Convert the stretch of the listing below, from the line containing "Alle ablehnen (161, 2546)" through the end of the listing, into a JSON list of strings with one string per line, leaving out blank lines.

_ _ _ _ _

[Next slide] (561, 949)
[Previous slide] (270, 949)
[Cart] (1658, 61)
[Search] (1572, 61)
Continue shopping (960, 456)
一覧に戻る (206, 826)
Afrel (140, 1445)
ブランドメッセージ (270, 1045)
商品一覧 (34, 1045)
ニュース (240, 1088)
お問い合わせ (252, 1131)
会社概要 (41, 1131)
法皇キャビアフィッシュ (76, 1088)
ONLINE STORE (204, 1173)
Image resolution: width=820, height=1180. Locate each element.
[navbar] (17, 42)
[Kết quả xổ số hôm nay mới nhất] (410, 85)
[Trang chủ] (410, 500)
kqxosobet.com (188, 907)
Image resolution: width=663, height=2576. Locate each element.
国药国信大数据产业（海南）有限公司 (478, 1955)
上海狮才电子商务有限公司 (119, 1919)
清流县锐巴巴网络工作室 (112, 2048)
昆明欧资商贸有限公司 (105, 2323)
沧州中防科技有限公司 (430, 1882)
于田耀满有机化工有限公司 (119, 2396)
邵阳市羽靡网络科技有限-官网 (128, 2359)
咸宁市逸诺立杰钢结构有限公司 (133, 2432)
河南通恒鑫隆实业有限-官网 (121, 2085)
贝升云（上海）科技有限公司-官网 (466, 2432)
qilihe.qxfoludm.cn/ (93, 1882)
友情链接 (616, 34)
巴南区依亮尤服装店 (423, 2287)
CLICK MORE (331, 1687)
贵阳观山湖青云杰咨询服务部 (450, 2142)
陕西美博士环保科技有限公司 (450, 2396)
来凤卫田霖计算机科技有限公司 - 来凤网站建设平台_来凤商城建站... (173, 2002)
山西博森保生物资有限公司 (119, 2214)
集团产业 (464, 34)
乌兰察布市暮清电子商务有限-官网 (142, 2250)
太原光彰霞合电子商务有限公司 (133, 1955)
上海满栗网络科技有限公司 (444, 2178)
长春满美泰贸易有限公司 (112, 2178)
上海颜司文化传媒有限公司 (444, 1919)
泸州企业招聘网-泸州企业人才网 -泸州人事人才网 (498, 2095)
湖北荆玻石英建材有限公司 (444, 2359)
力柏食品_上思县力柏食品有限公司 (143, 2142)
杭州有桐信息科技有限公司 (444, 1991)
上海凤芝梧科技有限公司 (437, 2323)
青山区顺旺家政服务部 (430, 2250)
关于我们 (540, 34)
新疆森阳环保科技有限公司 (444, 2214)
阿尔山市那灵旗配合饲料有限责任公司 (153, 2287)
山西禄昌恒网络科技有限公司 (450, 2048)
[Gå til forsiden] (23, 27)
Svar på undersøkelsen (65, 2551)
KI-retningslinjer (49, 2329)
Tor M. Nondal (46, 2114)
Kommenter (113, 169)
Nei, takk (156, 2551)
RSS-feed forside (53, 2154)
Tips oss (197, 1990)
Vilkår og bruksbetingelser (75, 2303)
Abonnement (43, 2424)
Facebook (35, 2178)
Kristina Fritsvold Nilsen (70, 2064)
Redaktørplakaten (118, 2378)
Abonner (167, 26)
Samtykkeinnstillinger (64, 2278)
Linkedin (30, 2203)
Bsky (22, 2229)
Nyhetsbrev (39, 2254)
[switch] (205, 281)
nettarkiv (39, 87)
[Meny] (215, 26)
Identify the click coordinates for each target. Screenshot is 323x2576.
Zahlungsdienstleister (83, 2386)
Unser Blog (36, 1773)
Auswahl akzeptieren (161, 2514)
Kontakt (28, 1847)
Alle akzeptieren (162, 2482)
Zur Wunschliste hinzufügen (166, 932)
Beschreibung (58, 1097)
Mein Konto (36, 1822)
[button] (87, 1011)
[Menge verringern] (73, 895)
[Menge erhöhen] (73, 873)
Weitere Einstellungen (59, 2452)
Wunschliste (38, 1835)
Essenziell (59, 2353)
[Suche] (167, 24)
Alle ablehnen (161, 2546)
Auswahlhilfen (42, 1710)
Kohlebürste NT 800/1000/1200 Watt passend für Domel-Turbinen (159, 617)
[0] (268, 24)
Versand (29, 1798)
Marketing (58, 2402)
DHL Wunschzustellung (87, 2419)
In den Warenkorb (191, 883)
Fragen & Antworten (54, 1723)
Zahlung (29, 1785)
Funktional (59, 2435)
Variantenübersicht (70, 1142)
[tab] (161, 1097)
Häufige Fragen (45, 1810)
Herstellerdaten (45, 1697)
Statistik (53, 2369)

_ _ _ _ _

Exercise output:
[
  "Alle ablehnen (161, 2546)",
  "Auswahlhilfen (42, 1710)",
  "Kohlebürste NT 800/1000/1200 Watt passend für Domel-Turbinen (159, 617)",
  "[0] (268, 24)",
  "Versand (29, 1798)",
  "Marketing (58, 2402)",
  "DHL Wunschzustellung (87, 2419)",
  "In den Warenkorb (191, 883)",
  "Fragen & Antworten (54, 1723)",
  "Zahlung (29, 1785)",
  "Funktional (59, 2435)",
  "Variantenübersicht (70, 1142)",
  "[tab] (161, 1097)",
  "Häufige Fragen (45, 1810)",
  "Herstellerdaten (45, 1697)",
  "Statistik (53, 2369)"
]